● **Petunjuk dan Ketentuan**
Ketik ulang bagian teks tentang rehabilitasi hutan di Kalsel di bawah ini, mulai dari "Prioritaskan Rehabilitasi Lahan" sampai dengan "tahun makin meningkat.", tanpa mengubah apa pun.
___ Teks Bacaan
Prioritaskan Rehabilitasi Lahan Kritis



BANJARMASIN
- Kerusakan hutan yang terjadi di Kalsel terus menjadi sorotan. Degradasi hutan terjadi akibat penebangan dan alih fungsi lahan dalam 10 tahun terakhir. Data Badan Lingkungan Hidup Daerah (BLHD) Provinsi Kalsel mencatat bahwa hutan Kalsel seluas 1,8 juta hektar saat ini hanya tersisa 40 persen. Kondisi ini membuat intensitas banjir dan kebakaran hutan Kalsel tiap tahun makin meningkat.
Kepala Dinas Kehutanan Kalsel Suhardi Atmoredjo mengatakan bahwa pihaknya terus melakukan upaya rehabilitasi hutan. Tahun ini, dinas yang berkantor di Banjarbaru tersebut mendapatkan suntikan dana reboisasi untuk melakukan rehabilitasi hutan seluas 650 hektar. Dari luas tersebut akan dibagi ke beberapa titik antara lain Tahura Sultan Adam dan suaka marga satwa yang berlokasi di dua kabupaten yakni Kabupaten Tanah Bumbu dan Kabupaten Kotabaru.
“Untuk Tahura Sultan Adam akan mendapatkan rehabilitasi seluas 250 hektar, sisanya akan digunakan untuk merehabilitasi hutan suaka marga satwa di Tanah Bumbu dan Kotabaru,” kata Suhardi kepada sejumlah wartawan, baru-baru tadi.
Suhardi menambahkan, minimnya dana reboisasi yang diberikan membuat luas hutan yang direhabilitasi tiap tahunnya sangat sedikit. Hal ini membuat pihaknya harus pandai melihat hutan mana yang paling layak mendapatkan rehabilitasi.
“Tentu kita harus melihat mana yang paling memerlukan, otomatis diprioritaskan bagi hutan yang paling kritis,” cetusnya.
______
___ Data yang Diberikan
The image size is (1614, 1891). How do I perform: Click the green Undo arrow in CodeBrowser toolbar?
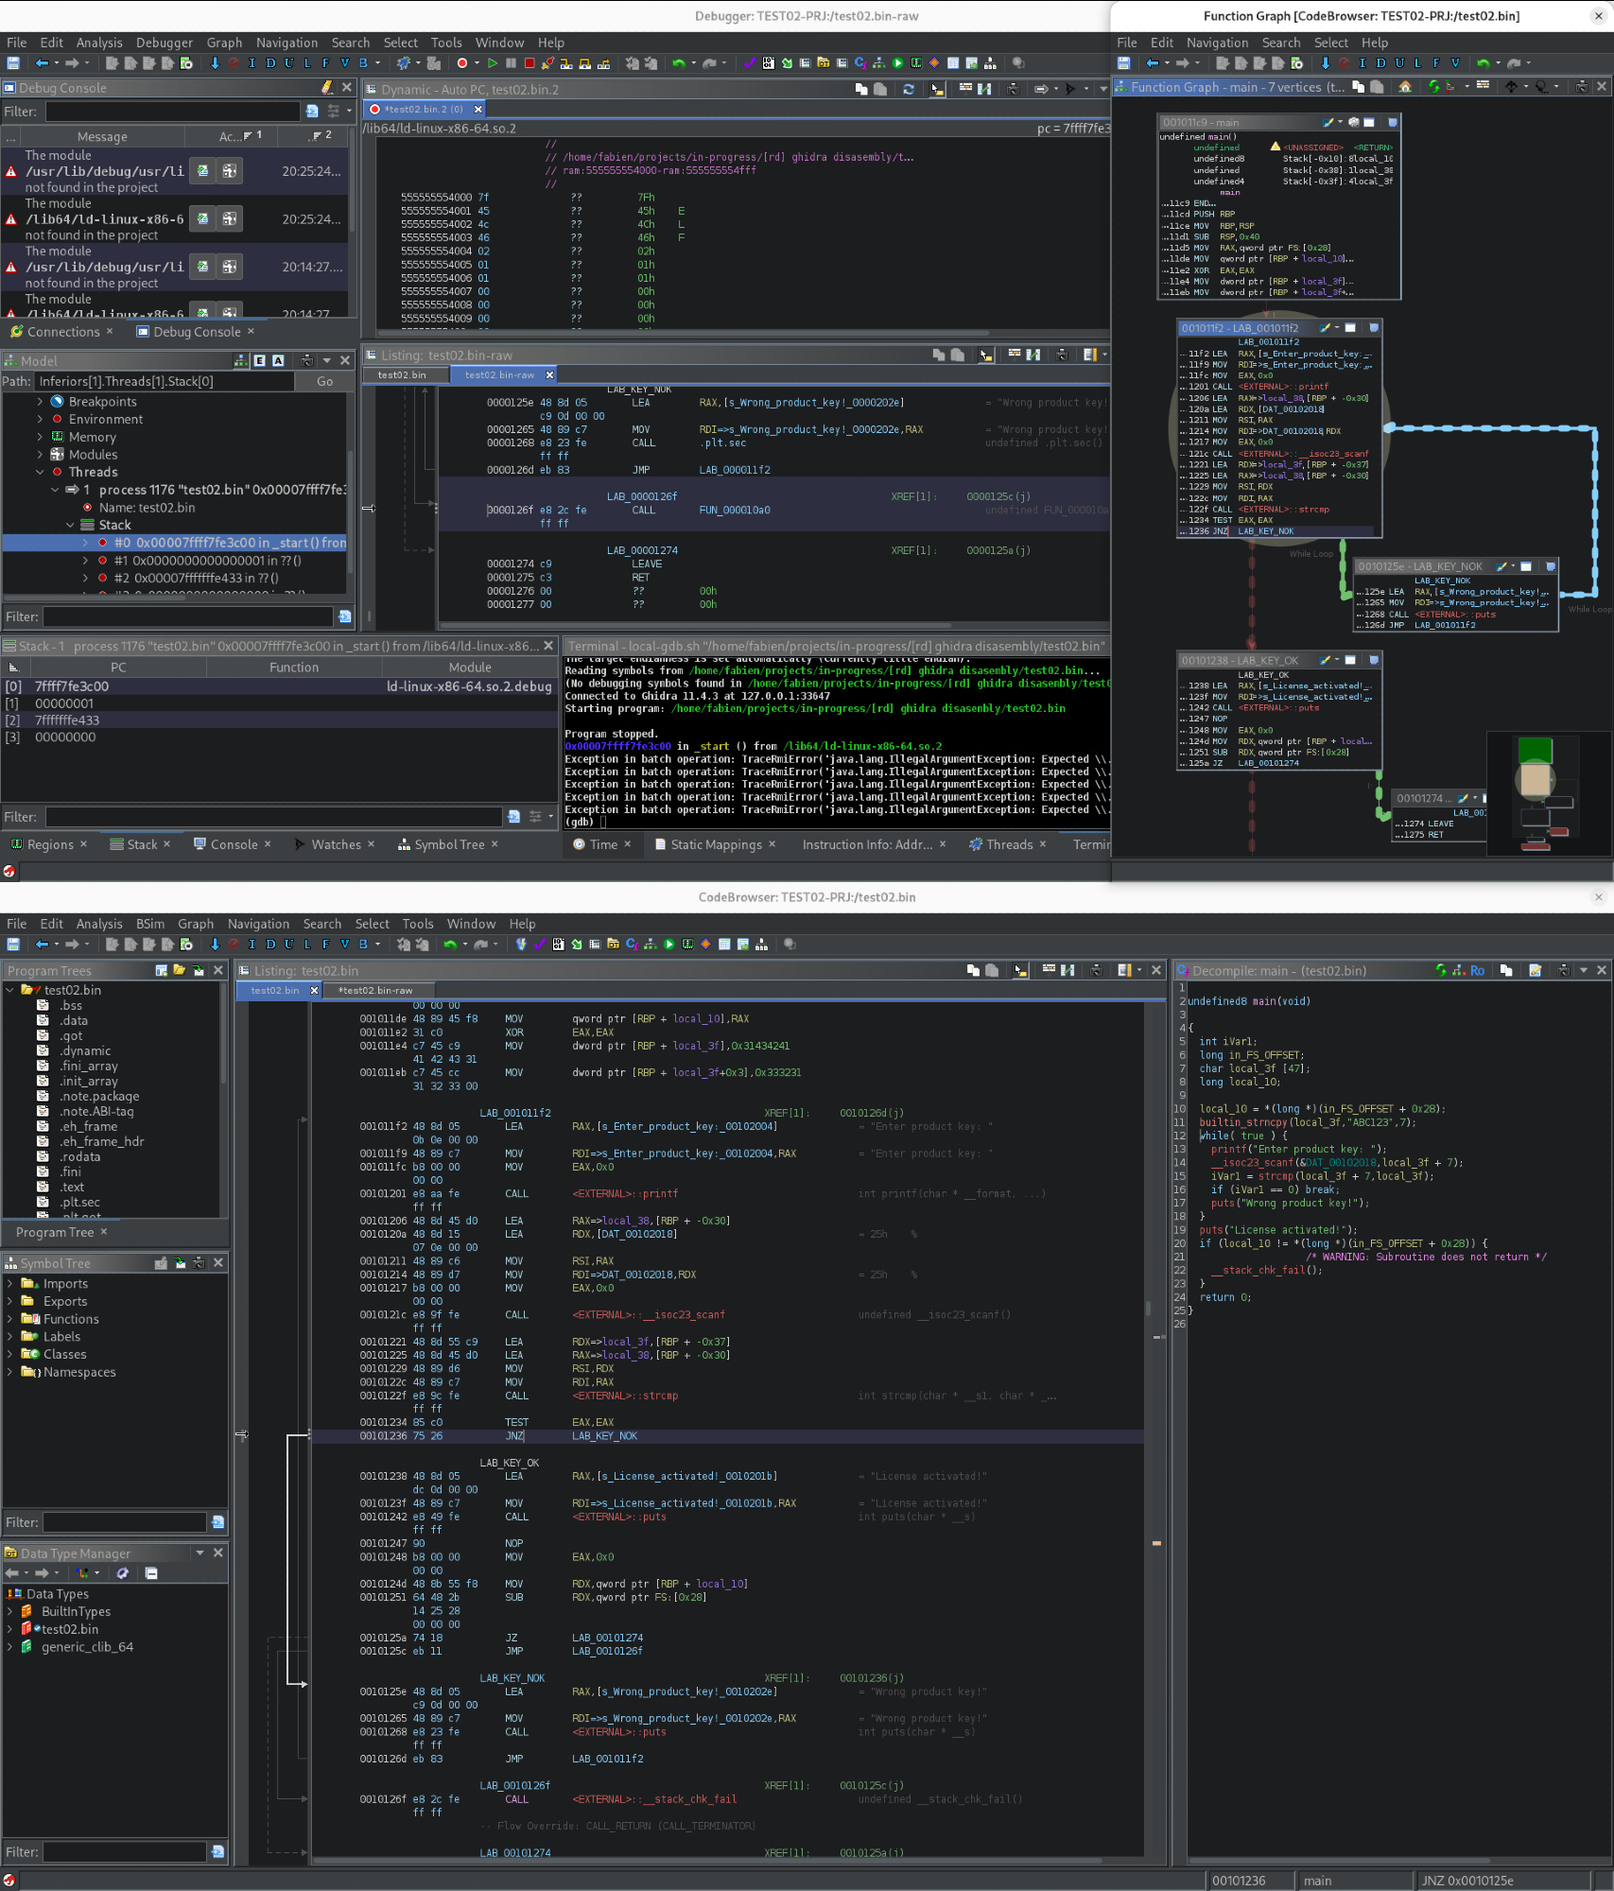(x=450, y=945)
______
● **Jawaban Tugas Ini**
Prioritaskan Rehabilitasi Lahan Kritis



BANJARMASIN
- Kerusakan hutan yang terjadi di Kalsel terus menjadi sorotan. Degradasi hutan terjadi akibat penebangan dan alih fungsi lahan dalam 10 tahun terakhir. Data Badan Lingkungan Hidup Daerah (BLHD) Provinsi Kalsel mencatat bahwa hutan Kalsel seluas 1,8 juta hektar saat ini hanya tersisa 40 persen. Kondisi ini membuat intensitas banjir dan kebakaran hutan Kalsel tiap tahun makin meningkat.